* _Recorded data_
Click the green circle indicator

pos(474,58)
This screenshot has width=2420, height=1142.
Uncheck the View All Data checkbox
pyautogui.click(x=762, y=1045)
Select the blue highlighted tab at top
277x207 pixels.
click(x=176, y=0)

==

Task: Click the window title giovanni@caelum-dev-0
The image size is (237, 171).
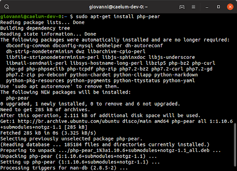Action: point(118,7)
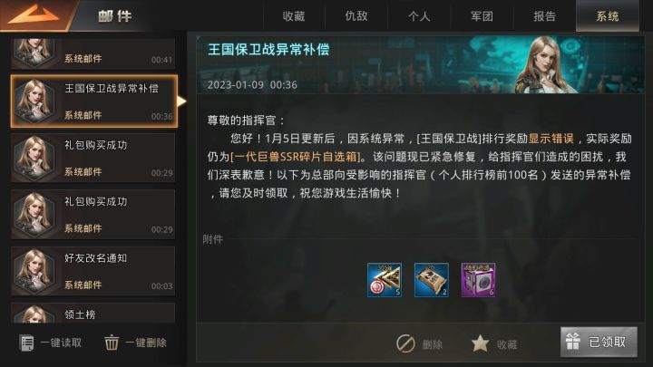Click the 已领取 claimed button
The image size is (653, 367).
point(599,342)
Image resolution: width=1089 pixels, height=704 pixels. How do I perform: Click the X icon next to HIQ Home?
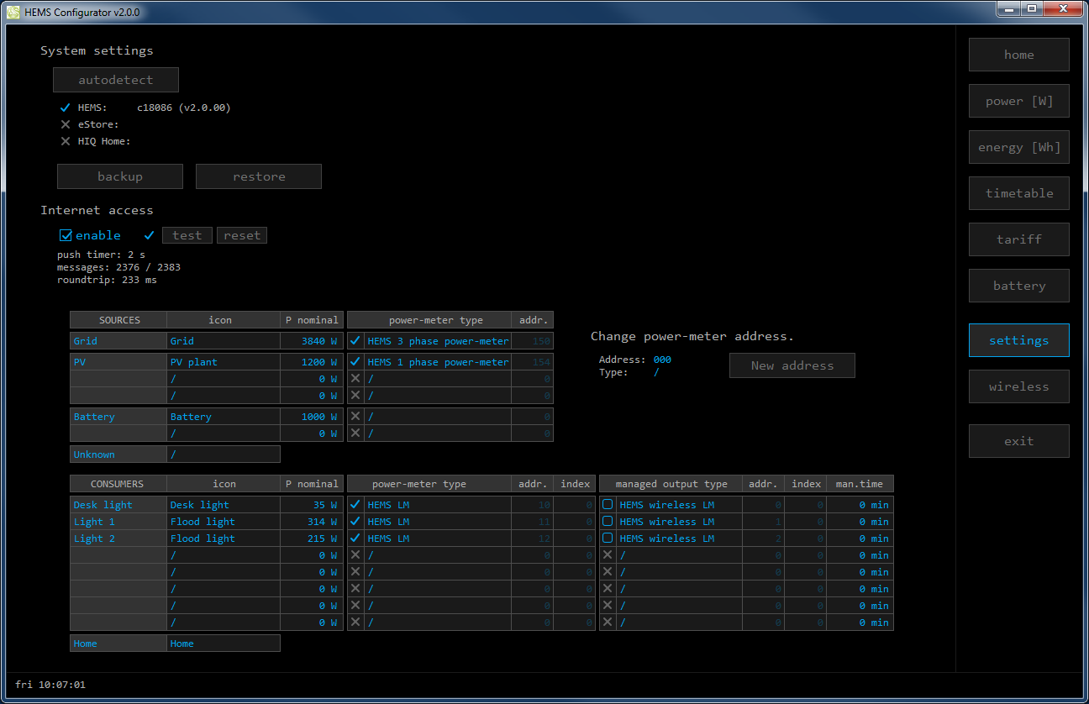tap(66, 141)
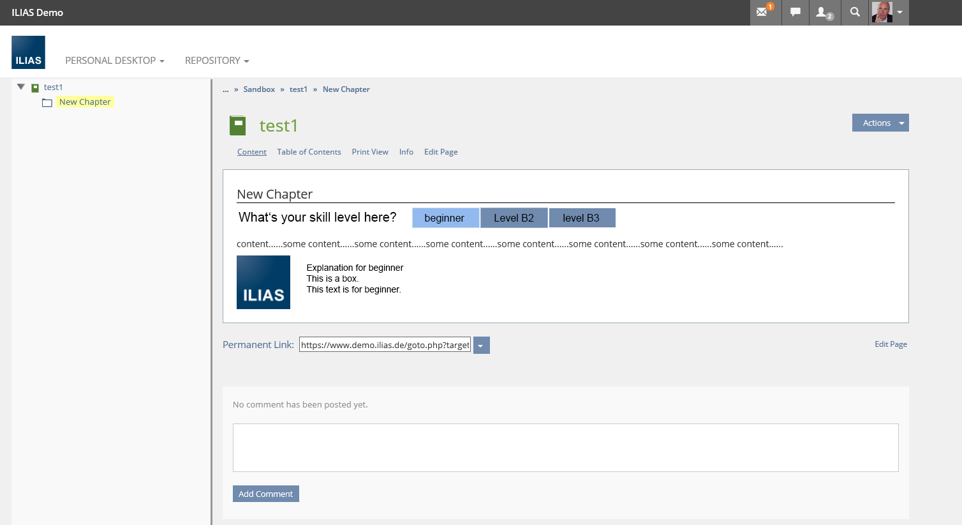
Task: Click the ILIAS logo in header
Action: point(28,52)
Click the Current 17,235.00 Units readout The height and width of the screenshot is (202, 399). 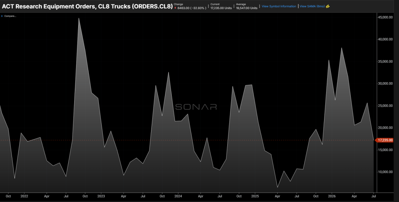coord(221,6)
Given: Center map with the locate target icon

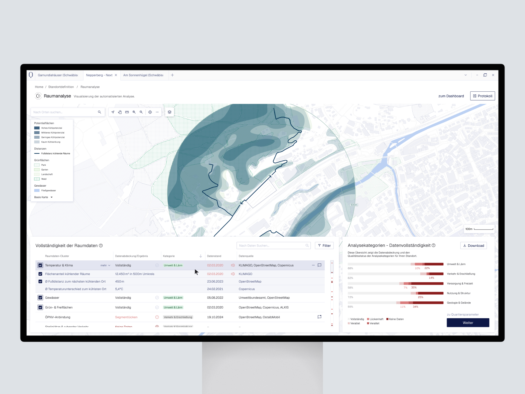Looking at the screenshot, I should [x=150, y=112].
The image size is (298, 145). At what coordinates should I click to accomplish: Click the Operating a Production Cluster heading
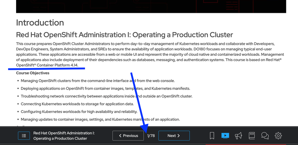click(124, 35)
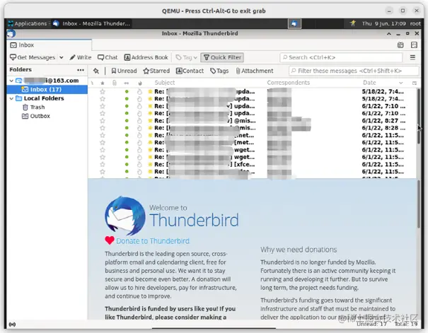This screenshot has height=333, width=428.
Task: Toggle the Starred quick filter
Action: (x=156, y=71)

---

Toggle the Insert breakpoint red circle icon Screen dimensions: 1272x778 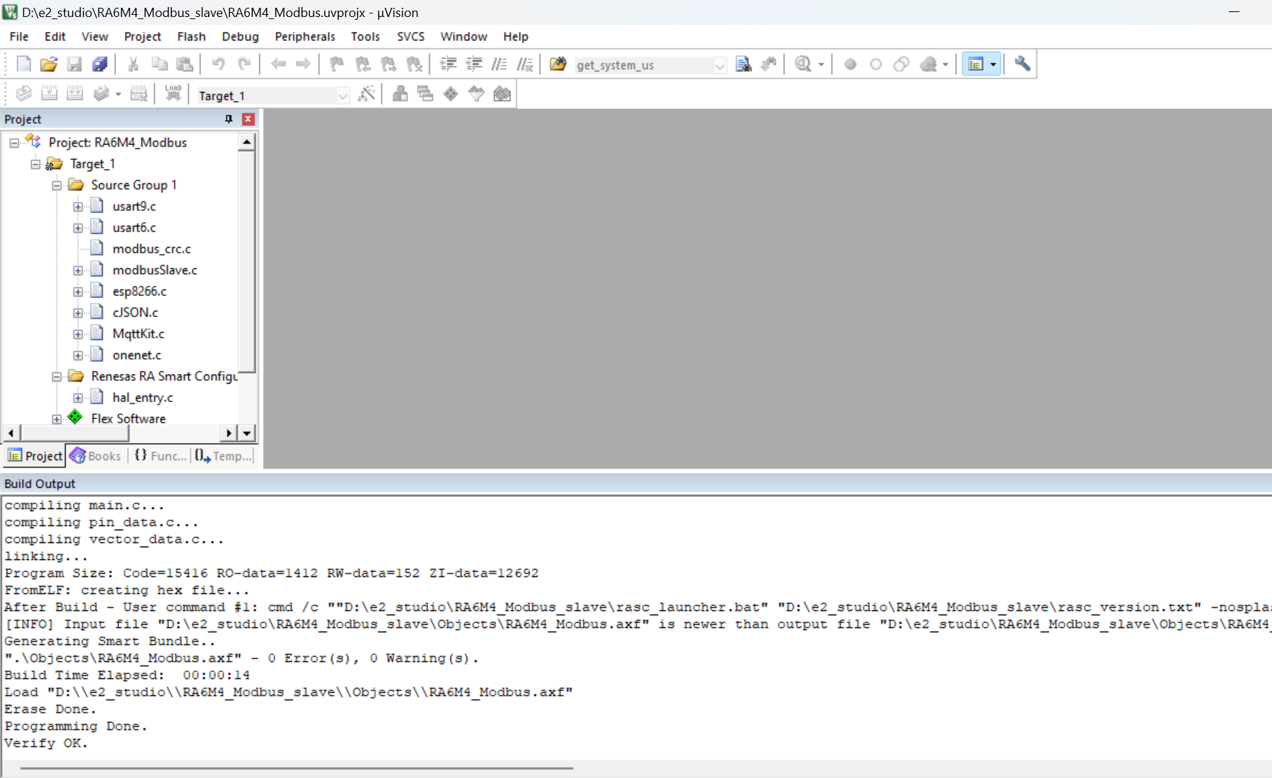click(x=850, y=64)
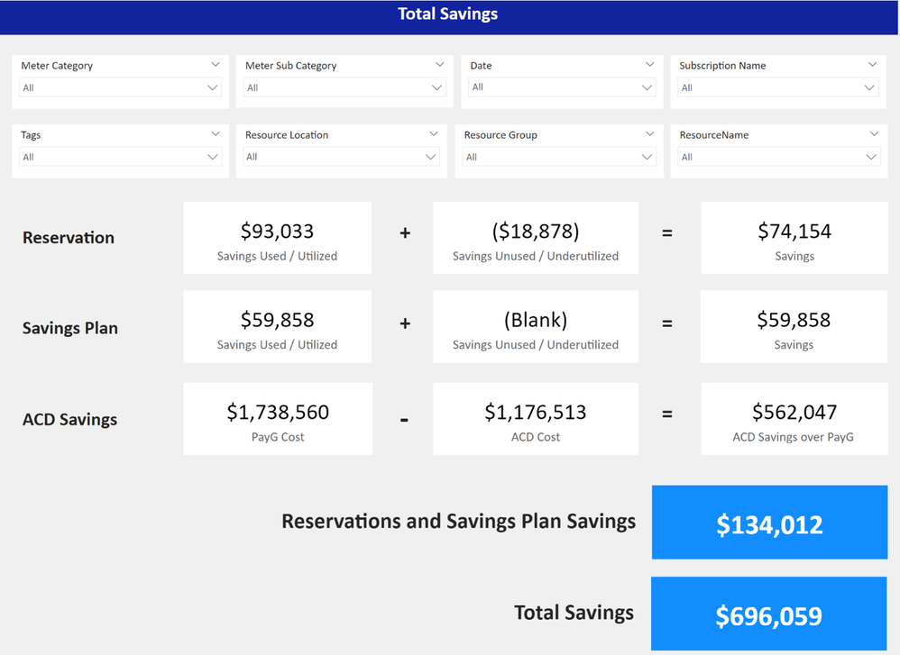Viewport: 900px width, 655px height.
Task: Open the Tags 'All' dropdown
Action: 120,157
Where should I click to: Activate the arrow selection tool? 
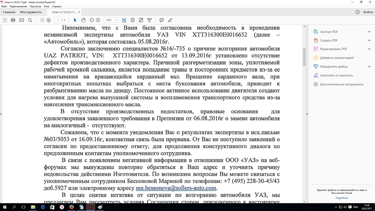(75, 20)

* _The problem_
State how many lines in the items above contain the string "size", with case counting, and give only the number.

* _Task output_
3